▶ [Material provided]
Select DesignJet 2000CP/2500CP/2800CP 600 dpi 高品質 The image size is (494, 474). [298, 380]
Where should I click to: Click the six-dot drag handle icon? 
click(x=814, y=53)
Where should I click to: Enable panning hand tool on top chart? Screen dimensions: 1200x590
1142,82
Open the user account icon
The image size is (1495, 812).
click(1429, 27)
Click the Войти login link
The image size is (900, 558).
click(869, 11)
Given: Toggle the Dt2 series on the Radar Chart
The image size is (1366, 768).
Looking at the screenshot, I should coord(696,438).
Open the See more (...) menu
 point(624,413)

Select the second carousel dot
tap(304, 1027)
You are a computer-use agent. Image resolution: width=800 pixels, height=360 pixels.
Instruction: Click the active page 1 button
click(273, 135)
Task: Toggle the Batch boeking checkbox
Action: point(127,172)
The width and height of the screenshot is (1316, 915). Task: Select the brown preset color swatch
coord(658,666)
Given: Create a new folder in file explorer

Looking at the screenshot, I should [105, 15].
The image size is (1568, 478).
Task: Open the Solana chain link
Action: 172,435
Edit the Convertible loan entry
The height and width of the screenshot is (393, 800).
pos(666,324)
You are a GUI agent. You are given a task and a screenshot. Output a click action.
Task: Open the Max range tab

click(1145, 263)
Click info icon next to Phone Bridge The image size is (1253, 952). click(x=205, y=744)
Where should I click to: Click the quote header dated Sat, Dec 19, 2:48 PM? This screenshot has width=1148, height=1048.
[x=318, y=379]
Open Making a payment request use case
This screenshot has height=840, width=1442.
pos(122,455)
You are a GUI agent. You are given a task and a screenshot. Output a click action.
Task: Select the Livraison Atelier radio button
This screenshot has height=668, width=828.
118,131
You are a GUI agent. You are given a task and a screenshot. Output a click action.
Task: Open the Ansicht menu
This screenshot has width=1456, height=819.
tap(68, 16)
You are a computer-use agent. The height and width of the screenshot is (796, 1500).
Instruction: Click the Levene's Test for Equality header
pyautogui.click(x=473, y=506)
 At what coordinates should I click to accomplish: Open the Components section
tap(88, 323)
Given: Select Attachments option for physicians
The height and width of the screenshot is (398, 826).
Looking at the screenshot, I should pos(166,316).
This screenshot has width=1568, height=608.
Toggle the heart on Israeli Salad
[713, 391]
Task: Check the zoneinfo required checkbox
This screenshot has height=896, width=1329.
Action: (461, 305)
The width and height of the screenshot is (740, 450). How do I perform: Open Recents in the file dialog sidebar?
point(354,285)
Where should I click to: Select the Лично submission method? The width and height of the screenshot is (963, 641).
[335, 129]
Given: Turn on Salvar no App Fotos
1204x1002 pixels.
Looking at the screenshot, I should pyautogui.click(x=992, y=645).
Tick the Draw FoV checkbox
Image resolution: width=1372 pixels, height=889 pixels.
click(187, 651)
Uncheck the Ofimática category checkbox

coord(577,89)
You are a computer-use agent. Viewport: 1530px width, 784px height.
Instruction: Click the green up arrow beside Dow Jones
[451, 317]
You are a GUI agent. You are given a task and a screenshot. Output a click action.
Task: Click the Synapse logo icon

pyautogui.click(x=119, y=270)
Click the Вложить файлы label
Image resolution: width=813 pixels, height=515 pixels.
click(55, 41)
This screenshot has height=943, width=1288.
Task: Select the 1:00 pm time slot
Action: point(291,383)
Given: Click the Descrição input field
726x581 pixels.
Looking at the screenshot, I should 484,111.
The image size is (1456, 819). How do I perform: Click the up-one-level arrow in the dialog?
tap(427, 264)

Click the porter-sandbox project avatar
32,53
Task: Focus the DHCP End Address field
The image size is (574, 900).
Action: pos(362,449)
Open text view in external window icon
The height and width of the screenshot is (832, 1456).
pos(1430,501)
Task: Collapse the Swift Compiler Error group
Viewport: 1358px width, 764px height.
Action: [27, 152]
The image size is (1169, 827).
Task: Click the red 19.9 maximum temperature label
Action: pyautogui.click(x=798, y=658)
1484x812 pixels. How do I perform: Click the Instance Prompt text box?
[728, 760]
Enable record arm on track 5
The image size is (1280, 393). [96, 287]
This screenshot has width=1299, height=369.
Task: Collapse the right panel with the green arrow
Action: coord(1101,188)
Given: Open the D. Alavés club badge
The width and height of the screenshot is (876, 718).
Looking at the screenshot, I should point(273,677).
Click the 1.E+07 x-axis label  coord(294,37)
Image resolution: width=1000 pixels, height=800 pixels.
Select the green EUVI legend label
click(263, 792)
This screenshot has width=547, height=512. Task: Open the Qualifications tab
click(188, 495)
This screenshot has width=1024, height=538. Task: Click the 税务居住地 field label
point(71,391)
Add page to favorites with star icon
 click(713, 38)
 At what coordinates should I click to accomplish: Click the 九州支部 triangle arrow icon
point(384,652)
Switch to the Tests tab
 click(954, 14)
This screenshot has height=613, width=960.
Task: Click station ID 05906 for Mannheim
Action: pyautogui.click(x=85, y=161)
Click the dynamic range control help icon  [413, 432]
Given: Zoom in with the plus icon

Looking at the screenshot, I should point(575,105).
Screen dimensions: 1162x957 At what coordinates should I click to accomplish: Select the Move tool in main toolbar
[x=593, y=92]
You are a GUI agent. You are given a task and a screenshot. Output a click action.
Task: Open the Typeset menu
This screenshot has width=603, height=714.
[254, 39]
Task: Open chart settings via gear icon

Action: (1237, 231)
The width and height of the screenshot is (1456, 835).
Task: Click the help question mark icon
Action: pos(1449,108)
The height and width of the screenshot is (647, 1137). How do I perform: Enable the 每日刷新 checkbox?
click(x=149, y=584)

▶ [Exercise] Can you update all the records by changing every "GUI agent" to "screen-control agent" and leaving everything else as it is?

▶ [Written answer]
Select DesignJet 2000CP/2500CP/2800CP 600 dpi 高品質 The image size is (494, 474). [298, 380]
Where should I click to: Click the six-dot drag handle icon? 
click(x=814, y=53)
Where should I click to: Enable panning hand tool on top chart? Screen dimensions: 1200x590
1142,82
Open the user account icon
The image size is (1495, 812).
click(1429, 27)
Click the Войти login link
The image size is (900, 558).
click(869, 11)
Given: Toggle the Dt2 series on the Radar Chart
The image size is (1366, 768).
Looking at the screenshot, I should coord(696,438).
Open the See more (...) menu
 point(624,413)

Select the second carousel dot
tap(304, 1027)
You are a computer-use agent. Image resolution: width=800 pixels, height=360 pixels.
Instruction: Click the active page 1 button
click(273, 135)
Task: Toggle the Batch boeking checkbox
Action: point(127,172)
The width and height of the screenshot is (1316, 915). Task: Select the brown preset color swatch
coord(658,666)
Given: Create a new folder in file explorer

Looking at the screenshot, I should [105, 15].
The image size is (1568, 478).
Task: Open the Solana chain link
Action: 172,435
Edit the Convertible loan entry
The height and width of the screenshot is (393, 800).
pos(666,324)
You are a screen-control agent. You are given a task and a screenshot. Output a click action.
Task: Open the Max range tab

click(1145, 263)
Click info icon next to Phone Bridge The image size is (1253, 952). click(x=205, y=744)
Where should I click to: Click the quote header dated Sat, Dec 19, 2:48 PM? This screenshot has width=1148, height=1048.
[x=318, y=379]
Open Making a payment request use case
This screenshot has height=840, width=1442.
pos(122,455)
You are a screen-control agent. You are given a task and a screenshot. Output a click action.
Task: Select the Livraison Atelier radio button
This screenshot has height=668, width=828.
118,131
You are a screen-control agent. You are given a task and a screenshot. Output a click action.
Task: Open the Ansicht menu
This screenshot has width=1456, height=819.
tap(68, 16)
You are a computer-use agent. The height and width of the screenshot is (796, 1500).
Instruction: Click the Levene's Test for Equality header
pyautogui.click(x=473, y=506)
 At what coordinates should I click to accomplish: Open the Components section
tap(88, 323)
Given: Select Attachments option for physicians
The height and width of the screenshot is (398, 826).
Looking at the screenshot, I should pos(166,316).
This screenshot has width=1568, height=608.
Toggle the heart on Israeli Salad
[713, 391]
Task: Check the zoneinfo required checkbox
This screenshot has height=896, width=1329.
Action: (461, 305)
The width and height of the screenshot is (740, 450). How do I perform: Open Recents in the file dialog sidebar?
point(354,285)
Where should I click to: Select the Лично submission method? The width and height of the screenshot is (963, 641).
[335, 129]
Given: Turn on Salvar no App Fotos
1204x1002 pixels.
Looking at the screenshot, I should pyautogui.click(x=992, y=645).
Tick the Draw FoV checkbox
Image resolution: width=1372 pixels, height=889 pixels.
click(187, 651)
Uncheck the Ofimática category checkbox

coord(577,89)
You are a computer-use agent. Viewport: 1530px width, 784px height.
Instruction: Click the green up arrow beside Dow Jones
[451, 317]
You are a screen-control agent. You are given a task and a screenshot. Output a click action.
Task: Click the Synapse logo icon

pyautogui.click(x=119, y=270)
Click the Вложить файлы label
Image resolution: width=813 pixels, height=515 pixels.
click(55, 41)
This screenshot has height=943, width=1288.
Task: Select the 1:00 pm time slot
Action: point(291,383)
Given: Click the Descrição input field
726x581 pixels.
Looking at the screenshot, I should 484,111.
The image size is (1456, 819). How do I perform: Click the up-one-level arrow in the dialog?
tap(427, 264)

Click the porter-sandbox project avatar
32,53
Task: Focus the DHCP End Address field
The image size is (574, 900).
Action: pos(362,449)
Open text view in external window icon
The height and width of the screenshot is (832, 1456).
pos(1430,501)
Task: Collapse the Swift Compiler Error group
Viewport: 1358px width, 764px height.
Action: [27, 152]
The image size is (1169, 827).
Task: Click the red 19.9 maximum temperature label
Action: pyautogui.click(x=798, y=658)
1484x812 pixels. How do I perform: Click the Instance Prompt text box?
[728, 760]
Enable record arm on track 5
The image size is (1280, 393). [96, 287]
This screenshot has width=1299, height=369.
Task: Collapse the right panel with the green arrow
Action: coord(1101,188)
Given: Open the D. Alavés club badge
The width and height of the screenshot is (876, 718).
Looking at the screenshot, I should point(273,677).
Click the 1.E+07 x-axis label  coord(294,37)
Image resolution: width=1000 pixels, height=800 pixels.
Select the green EUVI legend label
click(263, 792)
This screenshot has width=547, height=512. Task: Open the Qualifications tab
click(188, 495)
This screenshot has width=1024, height=538. Task: Click the 税务居住地 field label
point(71,391)
Add page to favorites with star icon
 click(713, 38)
 At what coordinates should I click to accomplish: Click the 九州支部 triangle arrow icon
point(384,652)
Switch to the Tests tab
 click(954, 14)
This screenshot has height=613, width=960.
Task: Click station ID 05906 for Mannheim
Action: pyautogui.click(x=85, y=161)
Click the dynamic range control help icon  [413, 432]
Given: Zoom in with the plus icon

Looking at the screenshot, I should point(575,105).
Screen dimensions: 1162x957 At what coordinates should I click to accomplish: Select the Move tool in main toolbar
[x=593, y=92]
You are a screen-control agent. You are given a task and a screenshot. Output a click action.
Task: Open the Typeset menu
This screenshot has width=603, height=714.
[254, 39]
Task: Open chart settings via gear icon

Action: (1237, 231)
The width and height of the screenshot is (1456, 835).
Task: Click the help question mark icon
Action: pos(1449,108)
The height and width of the screenshot is (647, 1137). How do I perform: Enable the 每日刷新 checkbox?
click(x=149, y=584)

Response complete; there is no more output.